Some of James's work that I explore in the book includes his 1878 lectures in Baltimore and Boston, Talks to Teachers on Psychology, The Varieties of Religious Experience, and Pragmatism. I also explore James's advocacy of psychical research, which remains an understudied aspect of his career.
Some of my recent journal articles include
- "Lonely Courage, Commemorative Confrontation, and Communal Therapy: William James Remembers the Massachusetts 54th," Quarterly Journal of Speech 98.3 (2012): 249-271.
- "Pragmatism, Experience, and William James's Politics of Blindness," Philosophy & Rhetoric 44.3 (2011): 227-249.

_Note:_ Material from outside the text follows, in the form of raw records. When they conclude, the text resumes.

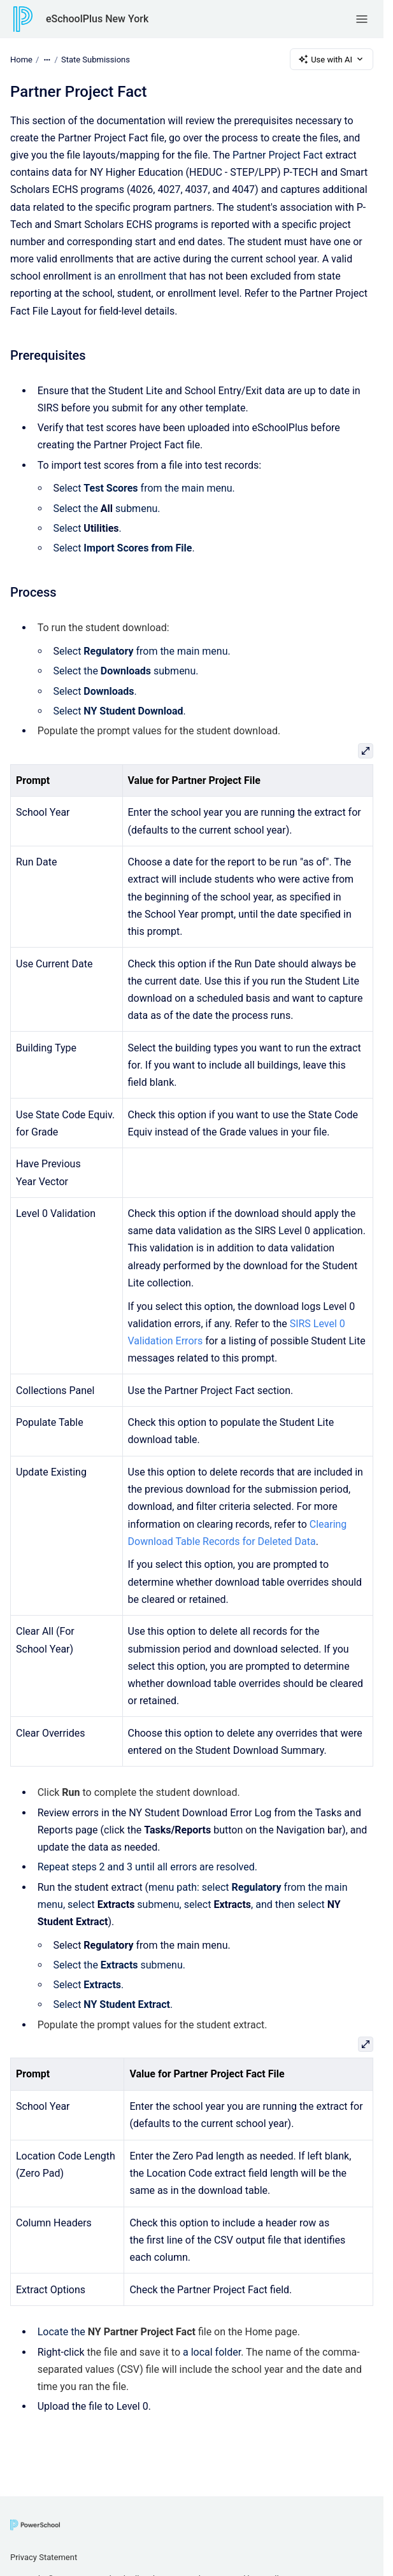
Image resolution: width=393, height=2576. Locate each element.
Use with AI (331, 59)
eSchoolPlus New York (97, 19)
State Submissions (95, 59)
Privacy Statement (43, 2557)
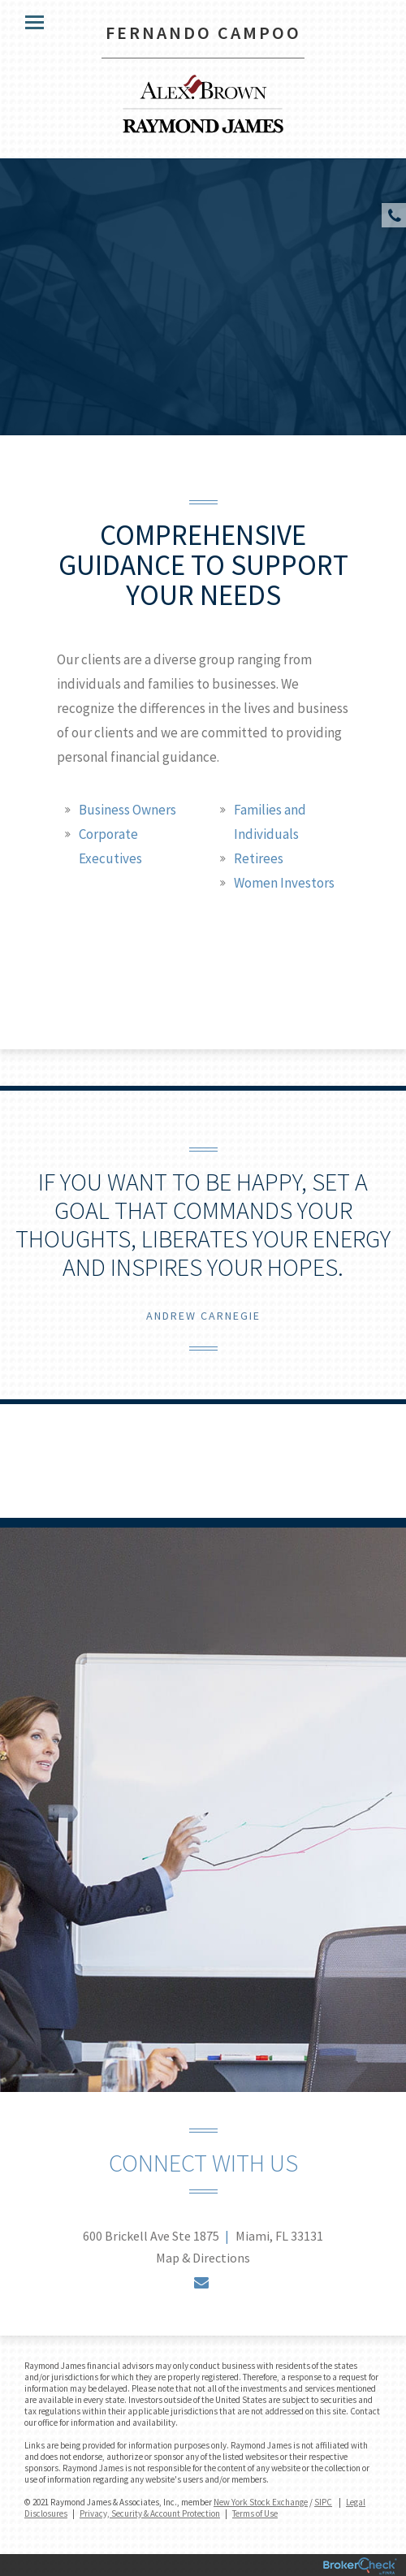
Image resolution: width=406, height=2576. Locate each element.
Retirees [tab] (258, 858)
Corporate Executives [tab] (110, 846)
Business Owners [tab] (127, 810)
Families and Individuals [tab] (270, 822)
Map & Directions (203, 2258)
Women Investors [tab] (284, 883)
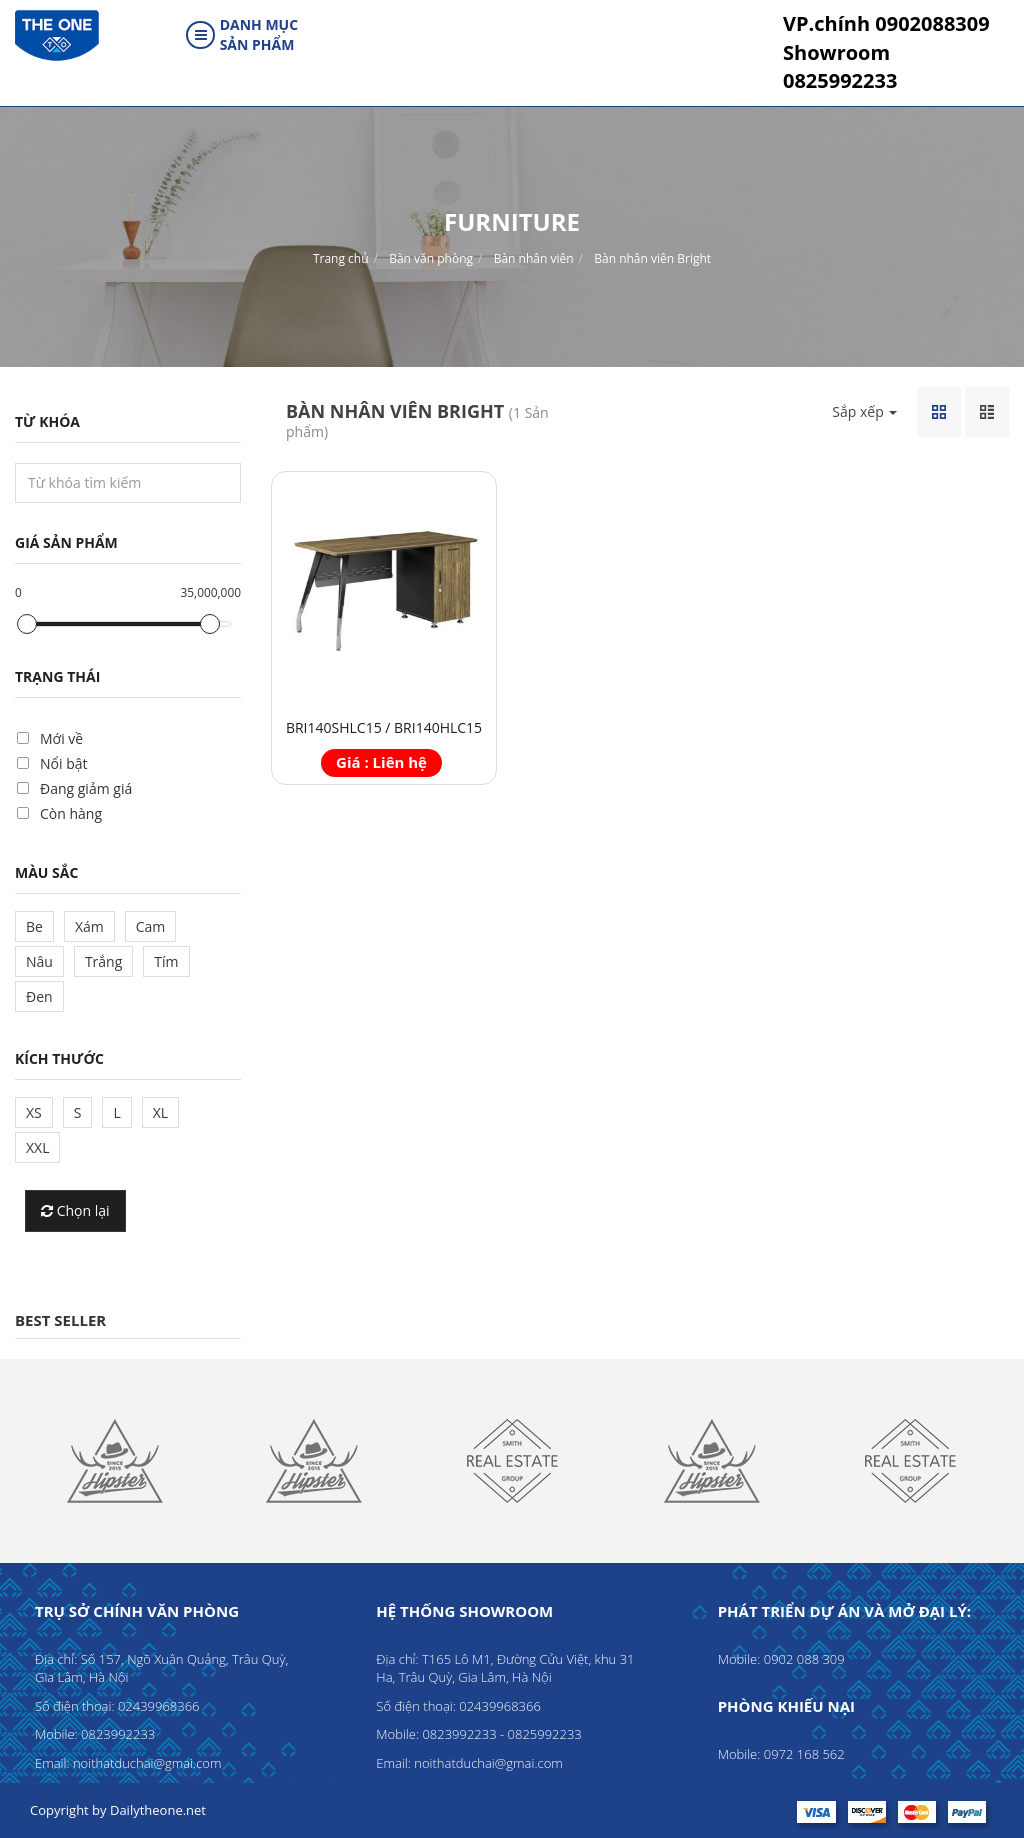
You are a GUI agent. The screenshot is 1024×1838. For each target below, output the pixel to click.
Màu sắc (46, 872)
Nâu (39, 961)
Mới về (61, 738)
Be (34, 926)
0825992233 (840, 67)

- "Louis Brandeis and the Rhetoric of Transactional Morality," Rhetoric & Public Affairs 14.2 (2011): 261-290.
My next book project explores an idea I introduced in William James and the Art of Popular Statement—namely, the idea of "intellectual populism." I hope to show how a populist orientation toward the pursuit of knowledge has long been part of American intellectual culture. One of the chapters in this book will center on Robert Ingersoll. If you don't know about Ingersoll or have never read his lectures, you should.